Zachary T. Bloomgarden, MD

Disclosures

August 30, 2001

Question

When should a patient with type 2 diabetes start treatment with insulin?

Loakim Tsigeridis, MD

Response from Zachary T. Bloomgarden, MD

It is clear that insulin deficiency is as much a part of the development of type 2 diabetes as is insulin resistance.[1] However, in type 2 diabetes insulin has been relegated to being a "therapy of last resort." This is a far cry from the recommendations that followed the release of the University Group Diabetes Program (UGDP) study results in the 1970s. In this 9-year study, 1027 patients were treated with placebo, a constant-insulin dose, variable-insulin doses, phenformin, or tolbutamide. In the UGDP, plasma glucose levels were maintained at 121 mg/dL in the variable-dose-insulin group, 30-40 mg/dL lower than in the placebo or fixed-insulin treatment group, a difference similar to that observed in the United Kingdom Prospective Diabetes Study (UKPDS). Phenformin and tolbutamide were reported to increase mortality. Despite leading to better glycemic control, insulin failed to improve mortality over that seen with placebo, although there was a suggestion from post-hoc analysis that patients in the insulin treatment groups with good glucose control had fewer cardiovascular (CV) events than did those with fair or poor control.[2]

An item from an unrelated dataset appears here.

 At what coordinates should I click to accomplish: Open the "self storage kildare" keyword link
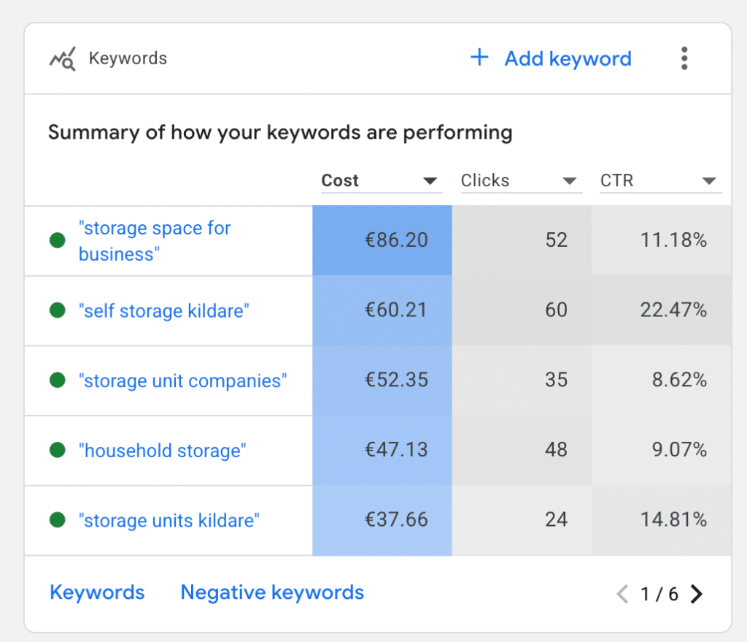164,311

The UKPDS showed that treatment with insulin led to a 10-year mean HbA1c level of 7.1%, in comparison with 7.9% in the conventional treatment group. Hypoglycemia, however, occurred in 37% of patients annually with insulin, exceeding the 11% and 18% frequency with the sulfonylureas (SU) chlorpropamide and glyburide, respectively. Mean weight gain was 6.5 kg over 10 years with insulin, but 4.2 kg with chlorpropamide and 5.1 kg with glyburide. Outcome measures did not differ between insulin and SU, but there was a suggestion that patients treated with metformin experienced superior CV outcomes after a 6-year lag period. However, patients receiving both metformin and SU appeared to have worse outcome than those receiving SU alone. The UKPDS also showed that long-term monotherapy is unlikely to lead to maintenance of good glycemic control. At 3, 6, and 9 years, HbA1c levels < 8% were seen in 48%-55%, 35%-38%, and 16%-21% of patients, respectively, suggesting that over time, patients with type 2 diabetes require combination therapy and/or insulin.[3]

Insulin may indeed allow better maintenance of control than oral agents. A comparison of insulin treatment resulted in HbA1c levels that were 1.6% lower compared with SU after 2 years in a group of patients initially treated with SUs.[4] In particular, this seems to be the case with multiple-dose insulin (MDI) regimens, which may be as useful in type 2 as in type 1 diabetes.[5] A comparison of conventional treatment with MDI in type 2 diabetes has indeed shown a convincing decrease in microvascular endpoints.[6] Such improvement may also be seen with combination therapy of insulin and oral agents.[7] Both SU[8,9] and metformin[10] appear to provide benefit in combination with insulin, with bedtime insulin being a convenient and physiologically advantageous approach in this setting. Innovative approaches involving devices such as insulin pens, new long-acting insulins such as insulin glargine, and future new insulin formulations such as inhaled insulin may further expand opportunities for insulin use in patients with type 2 diabetes.

At present, it seems logical to use insulin as initial therapy in the clinical setting of patients with type 2 diabetes whose glycemic control is unstable and who appear unlikely to show a sufficiently prompt response to an oral agent to reduce the risk to the patient of continual serious hyperglycemia. When hepatic insufficiency, congestive heart failure, or renal insufficiency are present, metformin is contraindicated and thiazolidinedione administration may be problematic. In these circumstances in particular, insulin therapy should be considered. Although insulin may cause more hypoglycemia in large patient groups, selected patients at risk for hypoglycemia may be deemed better candidates for insulin than for SU treatment, particularly with use of insulin lispro. The rapid-acting insulin secretagogues repaglinide and nateglinide are also of use in this setting.